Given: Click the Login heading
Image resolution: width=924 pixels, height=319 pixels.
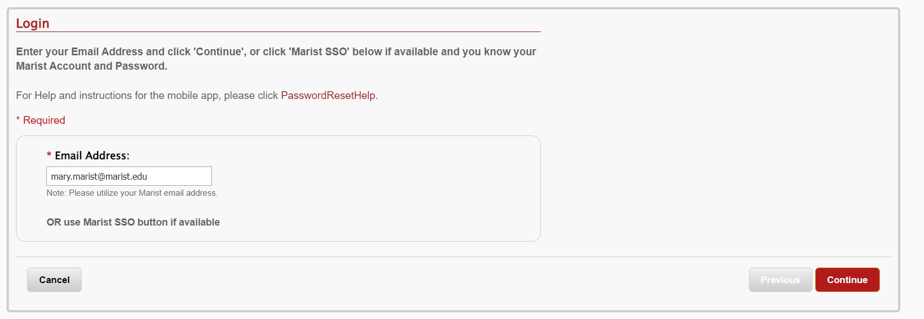Looking at the screenshot, I should click(x=33, y=23).
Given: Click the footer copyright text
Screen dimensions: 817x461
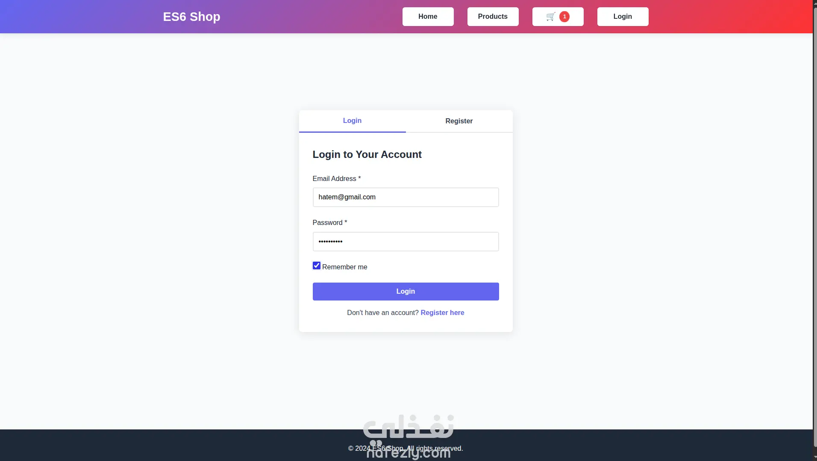Looking at the screenshot, I should tap(406, 449).
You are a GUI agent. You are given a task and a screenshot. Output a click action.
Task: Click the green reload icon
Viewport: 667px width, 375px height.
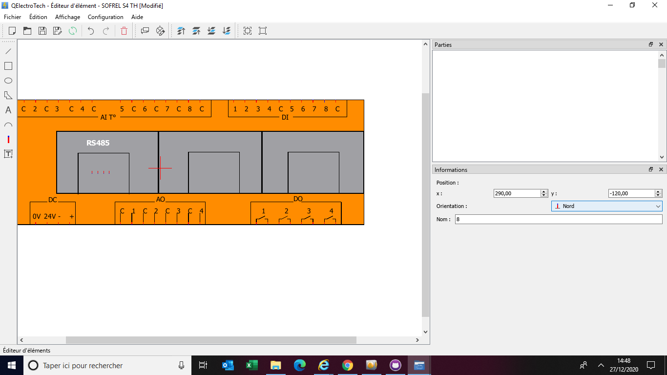tap(73, 31)
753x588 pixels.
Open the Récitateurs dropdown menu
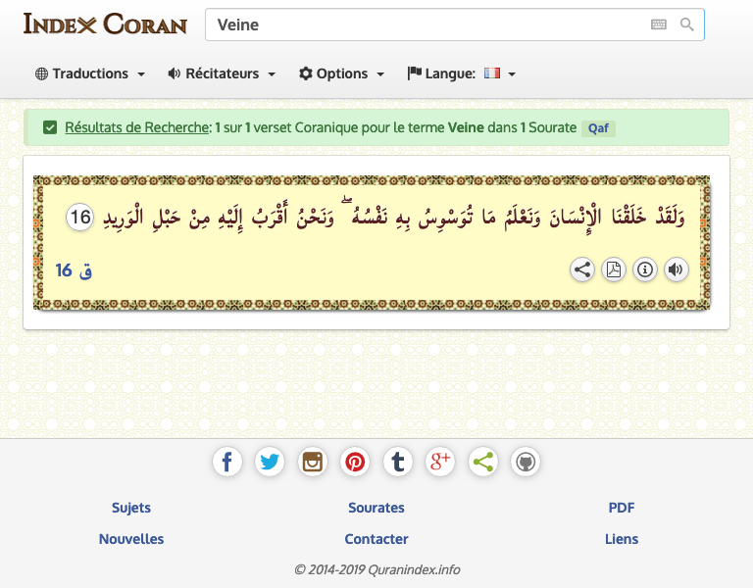click(x=222, y=74)
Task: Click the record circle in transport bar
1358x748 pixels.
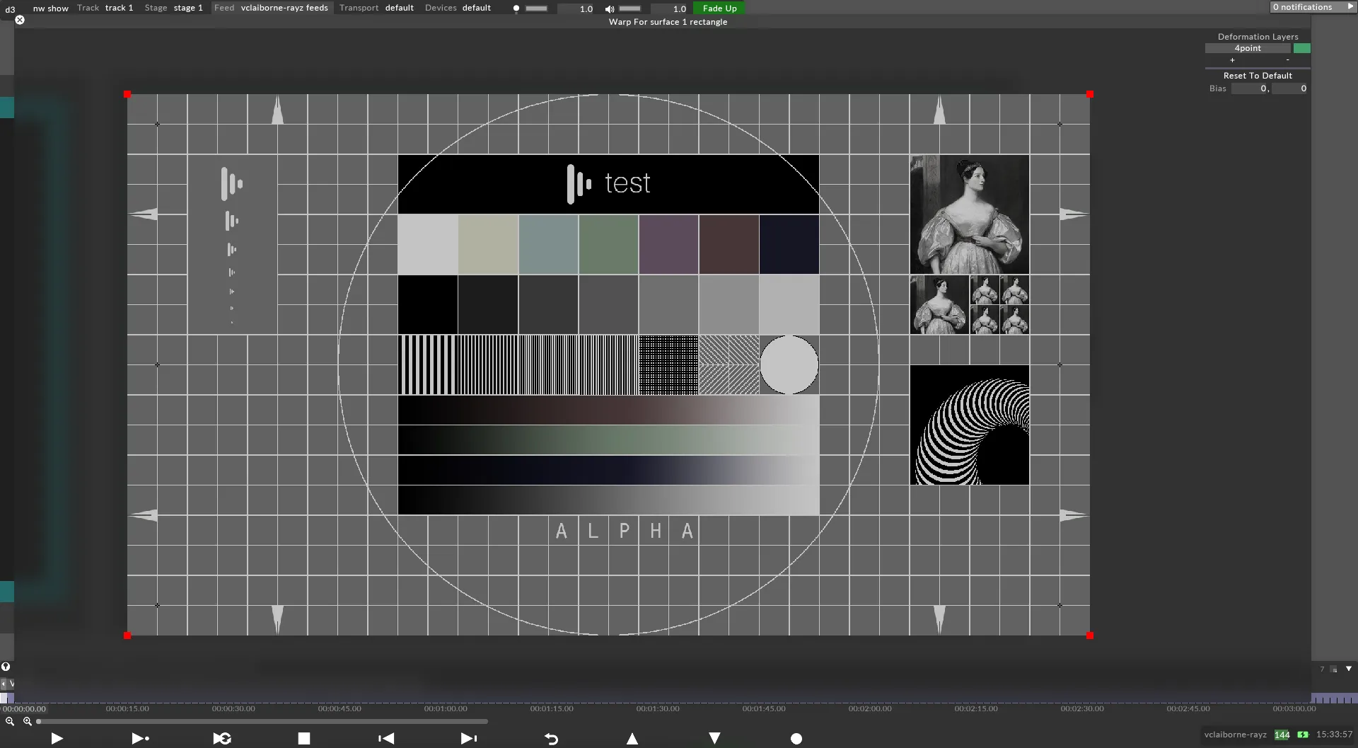Action: tap(796, 739)
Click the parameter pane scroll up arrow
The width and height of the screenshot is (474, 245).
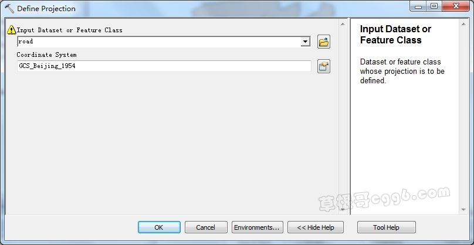tap(343, 24)
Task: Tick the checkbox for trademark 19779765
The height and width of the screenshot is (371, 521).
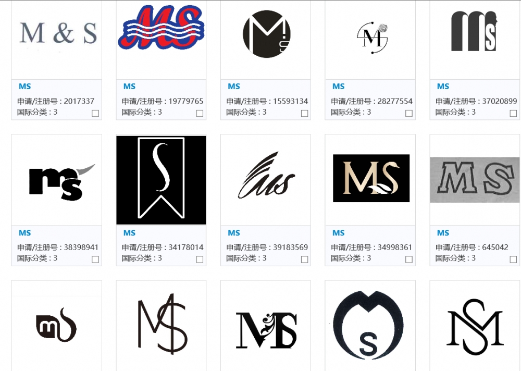Action: click(200, 114)
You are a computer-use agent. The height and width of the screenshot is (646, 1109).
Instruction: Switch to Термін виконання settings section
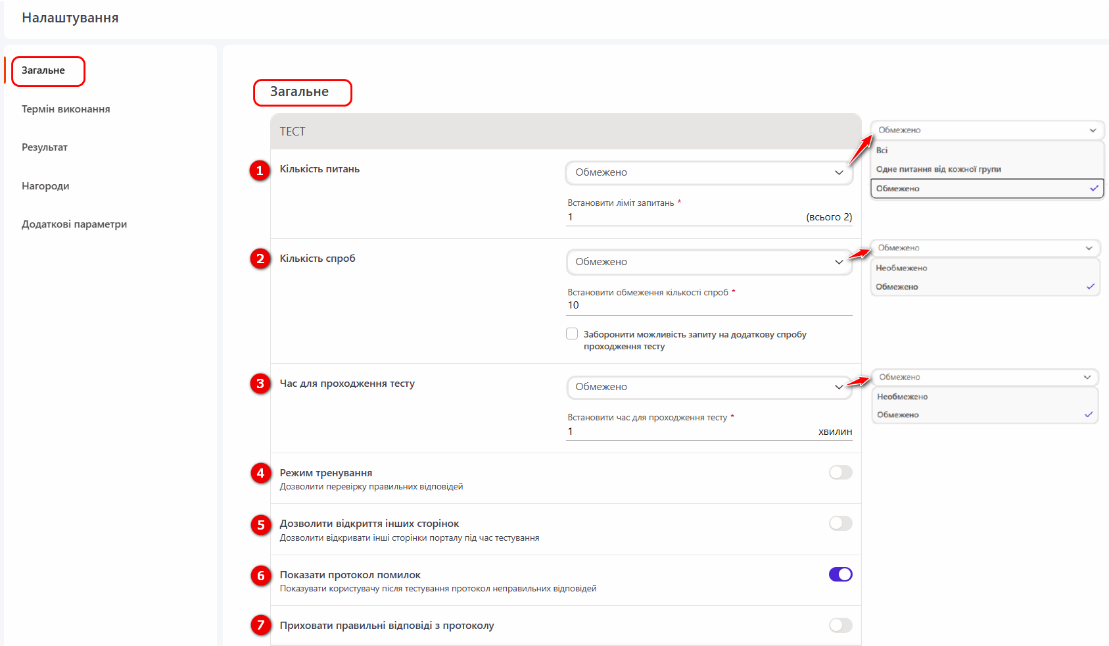click(66, 109)

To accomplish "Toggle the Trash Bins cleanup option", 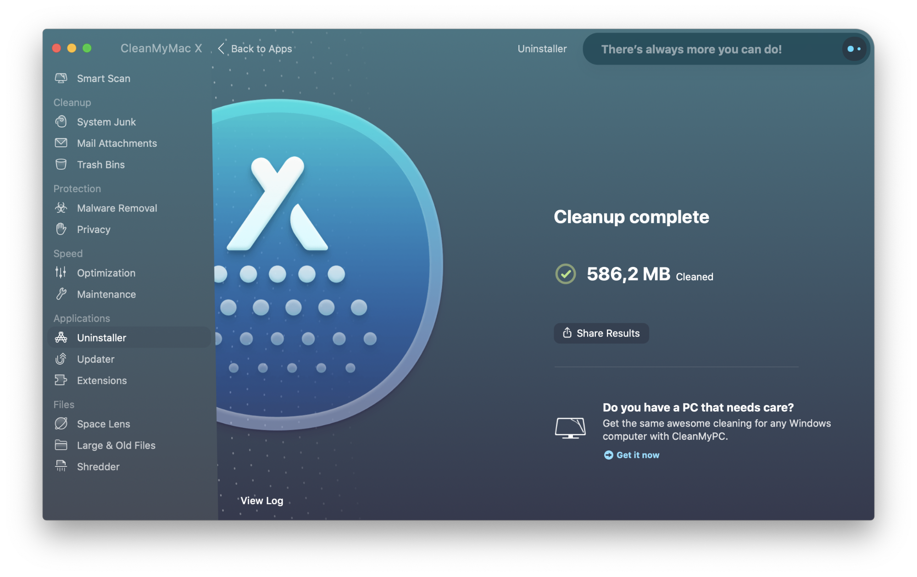I will click(101, 164).
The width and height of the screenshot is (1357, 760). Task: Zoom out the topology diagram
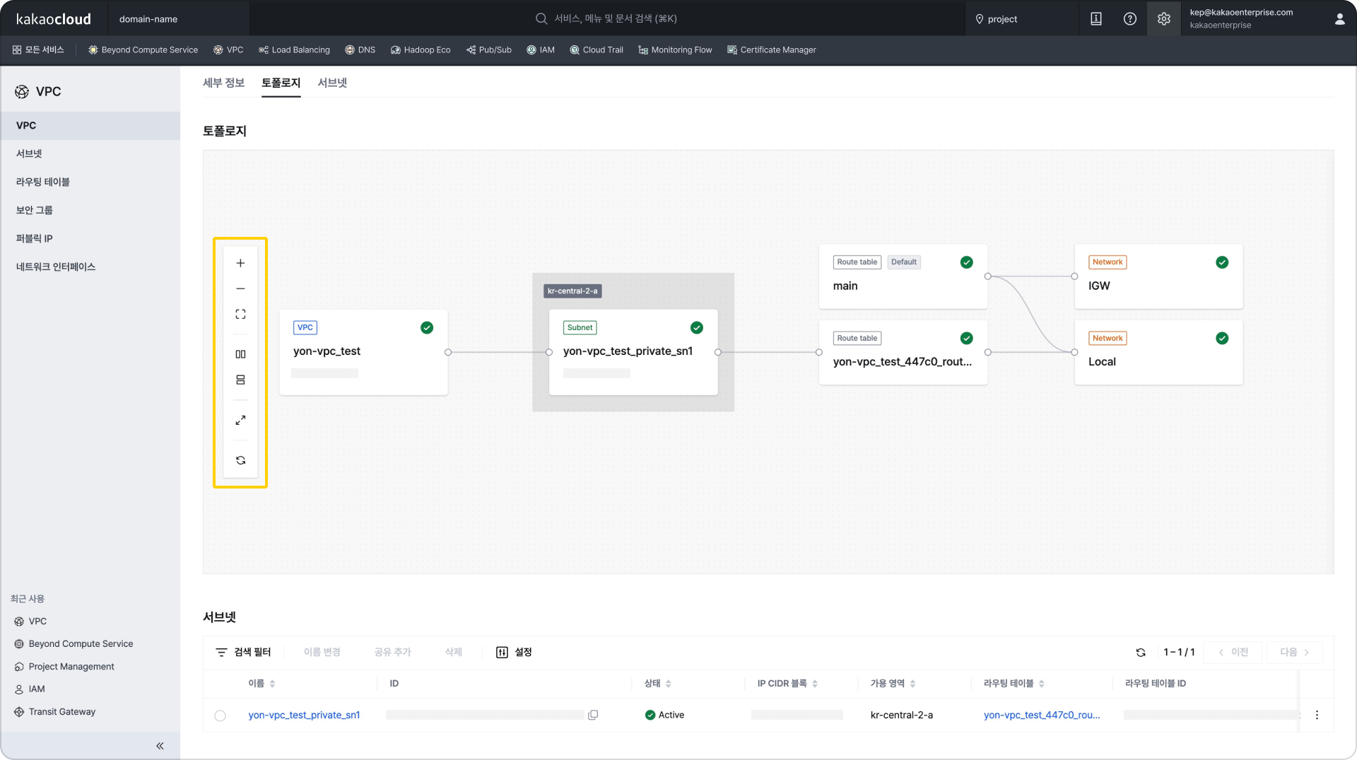[240, 289]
□ □ □ □
*TASK*. Using the data above, return each line that includes the word "agent".

*SOLUTION TO THIS EXERCISE*.
You are a GUI agent. You are given a task and a screenshot. Output a click action.
You are a computer-use agent. The height and width of the screenshot is (646, 1109).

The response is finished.